A recent study at UTHealth-Houston found that people who received at least one influenza vaccine were 40% less likely than their non-vaccinated peers to develop Alzheimer’s disease over the course of four years ( https://www.uth.edu/news/story/uthealth-houston-study-flu-vaccination-linked-to-40-reduced-risk-of-alzheimers-disease ).

A (good) friend wrote me that that “she didn’t believe a word of it.”

However, that got me thinking: If the findings are reliable — and I have a lot more confidence in them since I read the study and found that they started with a pool of 2.36 million people and came up with > 935,000 matched pairs (i.e. more than 1.87 million people) to evaluate — then one must wonder, by what mechanism does the flu vaccine figure in?

Their results may very well fall into that important scientific category of findings known as “That’s funny …?”
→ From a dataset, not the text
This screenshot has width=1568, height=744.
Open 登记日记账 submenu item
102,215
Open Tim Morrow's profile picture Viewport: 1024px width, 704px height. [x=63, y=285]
Most people believe that great scientific discoveries have their origins in “Eureka” moments, but in fact, they are most often the result of a curious soul noticing something out of the ordinary and thinking, “That’s funny …”

NOW, we don’t know what causes Alzheimer’s disease (AD). We know its early manifestations — the protein tangles and the Amyloid plaques — but we don’t know what gets them started. WHAT IF the ultimate cause of the physical manifestations of AD is a virus; and the antibodies stimulated by the influenza vaccine are somehow protective from one or several virus that cause AD?